B. Faktor-Faktor yang Mempengaruhi Emosi
1.
Faktor Internal
Umumnya
emosi seseorang muncul berkaitan erat dengan apa yang dirasakan seseorang
secara individu. Mereka merasa tidak puas, benci terhadap diri sendiri dan
tidak bahagia. Adapun gangguan emosi yang mereka alami antara lain adalah:
a.
Merasa tidak terpenuhi kebutuhan fisik mereka
secara layak sehingga timbul ketidakpuasan, kecemasan dan kebencian terhadap
apa yang mereka alami.
b.
Merasa dibenci, disia-siakan, tidak mengerti dan
tidak diterima oleh siapapun termasuk orang tua mereka.
c.
Merasa lebih banyak dirintangi, dibantah, dihina
serta dipatahkan dari pada disokong, disayangi dan ditanggapi, khususnya
ide-ide mereka.
d.
Merasa tidak mampu atau bodoh.
e.
Merasa tidak menyenangi kehidupan keluarga
mereka yang tidak harmonis seperti sering bertengkar, kasar, pemarah, cerewet
dan bercerai.
f.
Merasa menderita karena iri terhadap saudara
karena disikapi dan dibedakan secara tidak adil.
2. Faktor
eksternal
Menurut Hurlock
(1980) dan Cole (1963) faktor yang mempengaruhi emosi adalah :
a. Orang
tua atau guru memperlakukan mereka seperti anak kecil yang membuat harga diri
mereka dilecehkan.
b. Apabila
dirintangi, anak membina keakraban dengan lawan jenis.
c. Terlalu
banyak dirintangi dari pada disokong, misalnya mereka lebih banyak disalahkan,
dikritik oleh orang tua atau guru, akan cenderung menjadi marah dan
mengekspresikannya dengan cara menentang keinginan orang tua, mencaci maki
guru, atau masuk geng dan bertindak merusak (destruktif).
d. Disikapi
secara tidak adil oleh orang tua, misalnya dengan cara membandingkan dengan
saudaranya yang lebih berprestasi dan lainnya.
e. Merasa
kebutuhan tidak dipenuhi oleh orang tua padahal orang tua mampu.
f. Merasa
disikapi secara otoriter, seperti dituntut untuk patuh, banyak dicela, dihukum
dan dihina.
Nilai (value) merupakan rujukan dan keyakinan
dalam menentukan pilihan, ukuran untuk menentukan apakah sesuatu itu baik atau
buruk. Nilai adalah berupa norma, etika, peraturan, undang-undang, adat kebiasaan,
aturan agama, dan rujukan lainnya yang memiliki harga dan dirasakan berharga
bagi seseorang dalam menjalani kehidupannya.
Nilai-nilai
kehidupan adalah norma-norma yang berlaku dalam masyarakat, misalnya adat
kebiasaan dan sopan santun (Sutikna, 1988 : 5). Sopan santun, adat, dan
kebiasaan serta nilai-nilai yang terkandung dalam Pancasila adalah nilai-nilai
hidup yang menjadi pegangan seseorang dalam kedudukannya sebagai warga negara
Indonesia dalam hubungan hidupnya dengan negara serta dengan sesama warga
negara.
Nilai-nilai yang terkandung dalam
Pancasila yang termasuk dalam sila Kemanusiaan yang Adil dan Beradab, antara
lain:
1. Mengakui persamaan derajat, persamaan hak, dan
persamaan kewajiban antara sesama manusia.

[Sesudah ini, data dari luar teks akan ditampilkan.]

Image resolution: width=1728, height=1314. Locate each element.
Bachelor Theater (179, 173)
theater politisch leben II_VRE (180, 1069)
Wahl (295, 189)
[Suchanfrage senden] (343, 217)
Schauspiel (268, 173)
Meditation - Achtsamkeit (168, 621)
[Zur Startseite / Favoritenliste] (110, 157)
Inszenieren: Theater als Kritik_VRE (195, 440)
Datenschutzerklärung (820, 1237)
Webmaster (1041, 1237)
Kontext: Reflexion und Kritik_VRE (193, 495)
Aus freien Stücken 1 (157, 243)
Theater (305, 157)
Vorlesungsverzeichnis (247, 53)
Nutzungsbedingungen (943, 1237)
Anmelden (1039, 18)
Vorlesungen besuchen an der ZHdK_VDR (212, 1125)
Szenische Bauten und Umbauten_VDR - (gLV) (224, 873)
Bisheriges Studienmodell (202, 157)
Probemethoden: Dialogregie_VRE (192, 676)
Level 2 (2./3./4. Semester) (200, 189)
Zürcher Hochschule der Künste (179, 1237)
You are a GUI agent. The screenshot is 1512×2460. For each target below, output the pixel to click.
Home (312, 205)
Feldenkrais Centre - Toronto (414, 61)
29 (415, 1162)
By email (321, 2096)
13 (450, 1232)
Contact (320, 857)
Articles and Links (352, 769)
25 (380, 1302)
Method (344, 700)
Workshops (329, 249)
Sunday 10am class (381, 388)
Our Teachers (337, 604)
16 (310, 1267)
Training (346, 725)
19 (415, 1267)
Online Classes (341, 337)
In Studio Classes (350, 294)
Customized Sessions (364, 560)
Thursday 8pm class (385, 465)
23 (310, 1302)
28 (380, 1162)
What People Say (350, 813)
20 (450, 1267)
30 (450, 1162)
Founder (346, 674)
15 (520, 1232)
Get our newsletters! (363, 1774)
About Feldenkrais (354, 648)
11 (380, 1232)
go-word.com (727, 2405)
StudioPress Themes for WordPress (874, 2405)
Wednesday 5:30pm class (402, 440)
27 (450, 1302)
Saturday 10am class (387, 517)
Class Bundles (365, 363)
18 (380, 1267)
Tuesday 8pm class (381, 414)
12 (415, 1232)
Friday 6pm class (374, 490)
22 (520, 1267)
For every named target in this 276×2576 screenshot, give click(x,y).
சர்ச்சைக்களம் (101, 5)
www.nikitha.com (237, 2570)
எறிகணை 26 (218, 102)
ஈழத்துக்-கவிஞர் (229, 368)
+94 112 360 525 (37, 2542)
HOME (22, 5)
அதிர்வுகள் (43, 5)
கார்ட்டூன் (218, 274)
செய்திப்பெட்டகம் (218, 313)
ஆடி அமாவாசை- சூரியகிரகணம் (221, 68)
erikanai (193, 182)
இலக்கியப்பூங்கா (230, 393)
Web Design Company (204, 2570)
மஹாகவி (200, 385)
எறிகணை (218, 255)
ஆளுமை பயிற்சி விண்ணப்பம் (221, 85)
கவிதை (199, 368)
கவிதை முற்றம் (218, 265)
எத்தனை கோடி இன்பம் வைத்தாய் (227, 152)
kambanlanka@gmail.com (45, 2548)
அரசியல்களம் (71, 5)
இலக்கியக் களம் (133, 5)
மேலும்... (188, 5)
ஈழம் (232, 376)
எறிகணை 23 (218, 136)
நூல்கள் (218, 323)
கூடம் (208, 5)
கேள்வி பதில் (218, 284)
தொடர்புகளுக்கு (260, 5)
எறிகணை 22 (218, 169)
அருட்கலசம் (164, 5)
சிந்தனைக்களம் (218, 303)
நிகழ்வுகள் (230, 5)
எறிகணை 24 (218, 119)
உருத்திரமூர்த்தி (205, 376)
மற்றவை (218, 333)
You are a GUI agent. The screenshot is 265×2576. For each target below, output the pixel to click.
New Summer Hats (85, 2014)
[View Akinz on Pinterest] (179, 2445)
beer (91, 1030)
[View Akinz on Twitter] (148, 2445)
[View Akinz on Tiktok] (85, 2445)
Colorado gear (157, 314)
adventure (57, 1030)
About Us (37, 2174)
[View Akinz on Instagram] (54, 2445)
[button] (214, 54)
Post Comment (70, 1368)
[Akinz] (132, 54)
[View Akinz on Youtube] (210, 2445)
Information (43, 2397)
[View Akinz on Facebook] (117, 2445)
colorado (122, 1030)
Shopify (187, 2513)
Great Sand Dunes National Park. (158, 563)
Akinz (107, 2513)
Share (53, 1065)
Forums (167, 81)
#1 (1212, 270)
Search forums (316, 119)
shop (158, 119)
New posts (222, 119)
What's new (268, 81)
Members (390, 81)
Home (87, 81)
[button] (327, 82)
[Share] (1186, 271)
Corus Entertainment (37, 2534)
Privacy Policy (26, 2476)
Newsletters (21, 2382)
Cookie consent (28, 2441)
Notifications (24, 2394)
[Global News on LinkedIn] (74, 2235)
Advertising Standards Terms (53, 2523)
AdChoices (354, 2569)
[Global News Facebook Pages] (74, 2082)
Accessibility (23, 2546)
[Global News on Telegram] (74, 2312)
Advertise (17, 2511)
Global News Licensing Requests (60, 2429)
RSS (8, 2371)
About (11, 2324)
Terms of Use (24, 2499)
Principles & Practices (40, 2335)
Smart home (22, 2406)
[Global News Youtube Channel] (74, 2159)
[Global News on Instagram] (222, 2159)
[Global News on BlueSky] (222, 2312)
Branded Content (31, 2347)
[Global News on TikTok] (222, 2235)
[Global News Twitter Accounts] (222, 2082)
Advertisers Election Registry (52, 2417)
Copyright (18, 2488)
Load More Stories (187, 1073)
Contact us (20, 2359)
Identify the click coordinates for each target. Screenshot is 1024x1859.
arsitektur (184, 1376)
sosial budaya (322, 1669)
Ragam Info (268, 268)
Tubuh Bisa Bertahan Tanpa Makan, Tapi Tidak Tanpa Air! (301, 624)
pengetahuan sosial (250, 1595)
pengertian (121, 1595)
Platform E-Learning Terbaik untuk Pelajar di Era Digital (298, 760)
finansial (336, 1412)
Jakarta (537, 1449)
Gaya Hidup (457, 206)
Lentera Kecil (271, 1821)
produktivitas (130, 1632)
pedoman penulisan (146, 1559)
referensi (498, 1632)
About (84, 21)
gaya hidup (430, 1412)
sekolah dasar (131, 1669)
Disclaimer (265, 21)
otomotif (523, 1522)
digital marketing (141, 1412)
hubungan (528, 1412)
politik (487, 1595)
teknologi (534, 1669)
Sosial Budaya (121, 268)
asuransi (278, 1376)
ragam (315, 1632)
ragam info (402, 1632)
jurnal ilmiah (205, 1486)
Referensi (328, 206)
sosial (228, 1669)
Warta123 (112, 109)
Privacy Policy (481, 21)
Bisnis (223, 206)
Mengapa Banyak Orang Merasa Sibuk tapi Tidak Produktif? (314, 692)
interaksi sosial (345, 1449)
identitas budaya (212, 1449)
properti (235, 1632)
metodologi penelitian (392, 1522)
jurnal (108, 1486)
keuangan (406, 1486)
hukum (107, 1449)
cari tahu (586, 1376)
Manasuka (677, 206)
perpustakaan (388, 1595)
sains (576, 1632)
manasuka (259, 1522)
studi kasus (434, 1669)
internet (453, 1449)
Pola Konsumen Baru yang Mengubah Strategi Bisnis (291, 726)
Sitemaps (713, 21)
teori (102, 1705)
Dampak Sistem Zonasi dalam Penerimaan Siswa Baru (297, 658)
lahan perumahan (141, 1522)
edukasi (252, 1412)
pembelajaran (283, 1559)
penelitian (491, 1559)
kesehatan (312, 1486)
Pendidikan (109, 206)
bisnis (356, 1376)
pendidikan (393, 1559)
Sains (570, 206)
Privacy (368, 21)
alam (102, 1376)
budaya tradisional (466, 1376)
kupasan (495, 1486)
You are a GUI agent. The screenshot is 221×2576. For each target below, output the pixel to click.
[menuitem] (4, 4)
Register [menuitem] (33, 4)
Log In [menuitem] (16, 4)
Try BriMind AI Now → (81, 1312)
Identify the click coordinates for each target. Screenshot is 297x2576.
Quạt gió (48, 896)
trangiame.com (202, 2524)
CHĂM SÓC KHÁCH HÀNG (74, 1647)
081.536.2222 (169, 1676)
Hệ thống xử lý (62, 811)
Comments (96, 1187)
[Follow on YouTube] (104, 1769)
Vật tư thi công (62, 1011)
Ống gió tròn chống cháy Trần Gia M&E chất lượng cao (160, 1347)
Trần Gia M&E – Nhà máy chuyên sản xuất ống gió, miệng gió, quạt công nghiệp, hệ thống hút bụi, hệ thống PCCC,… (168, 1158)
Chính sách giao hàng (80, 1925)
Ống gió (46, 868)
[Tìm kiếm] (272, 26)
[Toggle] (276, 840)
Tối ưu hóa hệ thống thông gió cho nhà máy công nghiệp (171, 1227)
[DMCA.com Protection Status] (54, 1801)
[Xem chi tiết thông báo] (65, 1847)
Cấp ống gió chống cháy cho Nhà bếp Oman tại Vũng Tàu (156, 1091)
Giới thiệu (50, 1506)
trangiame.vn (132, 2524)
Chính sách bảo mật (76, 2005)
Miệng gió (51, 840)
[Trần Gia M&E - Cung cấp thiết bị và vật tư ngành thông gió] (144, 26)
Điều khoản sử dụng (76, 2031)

2. Mengembangkan sikap tenggang rasa.
3. Tidak semana-mena terhadap orang lain, berani
membela kebenaran dan keadilan, dan sebagainya.
Moral adalah ajaran tentang baik
buruk perbuatan dan kelakuan, akhlak, kewajiban, dan sebagainya (Purwodarminto,
1957 : 957). Dalam moral diatur segala perbuatan yang dinilai baik dan perlu
dilakukan, dan sesuatu perbuatan yang dinilai tidak baik dan perlu dihindari.
Moral berkaitan dengan kemampuan untuk membedakan antara perbuatan yang benar
dan yang salah. Dengan demikian, moral merupakan kendali dalam bertingkah laku.
Sikap adalah keseluruhan dari
kecenderungan dan perasaan, pemahaman, gagasan, rasa takut, perasaan terancam
dan keyakinan-keyakinan tentang suatu hal. Sikap adalah kesiapan seseorang
untuk memperlakukan sesuatu objek. Dengan kata lain bahwa sikap itu adalah
kecenderungan bertindak pada seseorang.
Sikap berkaitan dengan motif dan
mendasari tingkah laku seseorang, dapat diramalkan tingkah laku apa yang dapat
terjadi dan akan diperbuat jika telah diketahui sikapnya. Sikap belum merupakan
suatu tindakan atau aktivitas, akan tetapi berupa kecenderungan (predisposisi)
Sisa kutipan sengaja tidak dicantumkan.